Much of your time is likely to be spent with groups of people and here the literature on group facilitation is instructive.  Heron (1999) is familiar with collaborative research methods and says much that is useful, as does Kaner (1996).  There are also structured group processes such as group feedback analysis (Heller and Brown 1995) that can be valuable in participatory research.

For making sense of the data you gather, Miles and Huberman (1994) provide some useful techniques with detailed and practical descriptions.  The coding methods of grounded theory may also be useful: see Glaser (1998) and Strauss and Corbin (1997), though in my view, the latter study overcodes its data.

As you make these choices about methods, it remains important to continue pressing for appropriate rigour in what you do.  Researchers also need to recognise choice in the criteria they adopt for evaluating research, and in how they treat the very pertinent issue of the generalisability of their research results.

 

Choice 7: Rigour or relevance?

Fuelled by the development of new paradigms, there has been much debate over the criteria for judging research.  Some believe that qualitative approaches and constructivist philosophies require their own assessment criteria, distinct from those that characterise quantitative research.  Lincoln (for instance 1990) argues this vigorously.  However we cannot accept these views without question.  I have argued that the most important research choice is not qualitative versus quantitative approach, that a theory-driven or data-driven approach is a more influential choice.

This brings us to acknowledge the existential position of action research.  Action research is intended to act on some part of the world, however small or large.  This presumes that part of the world to be acted on is something more than a mental construction.  What we know or think that we know of it may be a mental construction -- and I assume it is.  I assume also that our mental construction stands in some relationship to the world 'out there' that exists as real or actual, rather than simply as a mental construct.  And it is 'out there', a palpably real or actual world, that we wish to influence.  Cherry (1999) examines such issues as they apply to action research.

Data provided
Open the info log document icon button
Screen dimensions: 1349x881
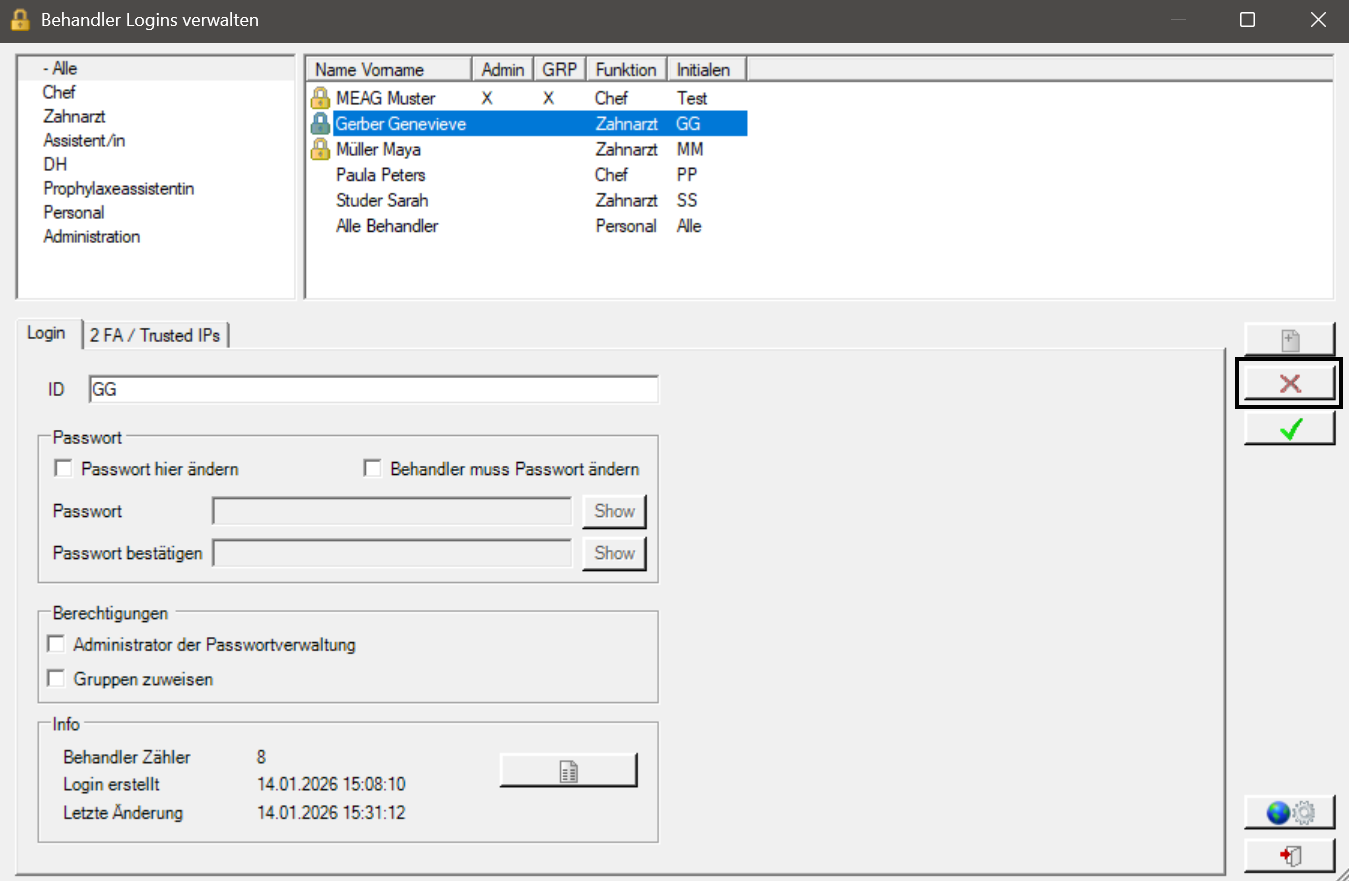568,771
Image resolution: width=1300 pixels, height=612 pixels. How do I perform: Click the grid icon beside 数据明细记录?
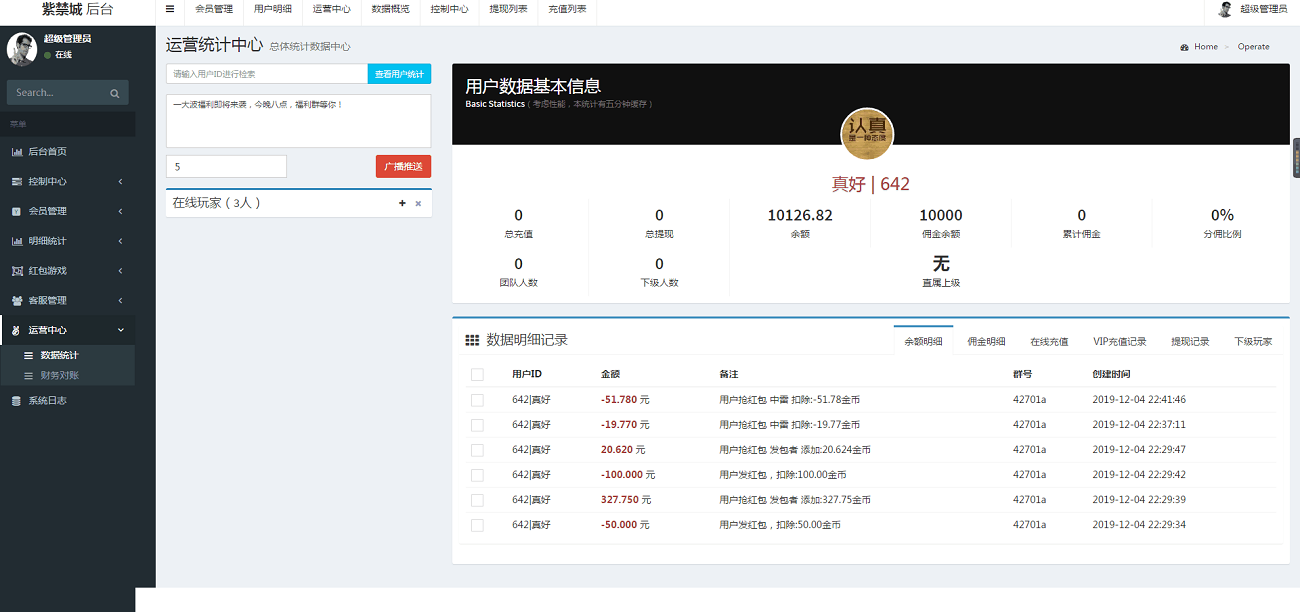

Stated exercise
Shorten the paragraph of the research-methods text that opens "This brings us to acknowledge the existential position" while keeping its main facts.

Answer below
Action research aims to act on some part of the world, which presumes that this part is more than a mental construction. Our knowledge of it may be a mental construction, as the writer assumes. Still, that construction relates to a world "out there" that is real or actual, and that is the world action research wants to influence. Cherry (1999) examines these issues as they apply to action research.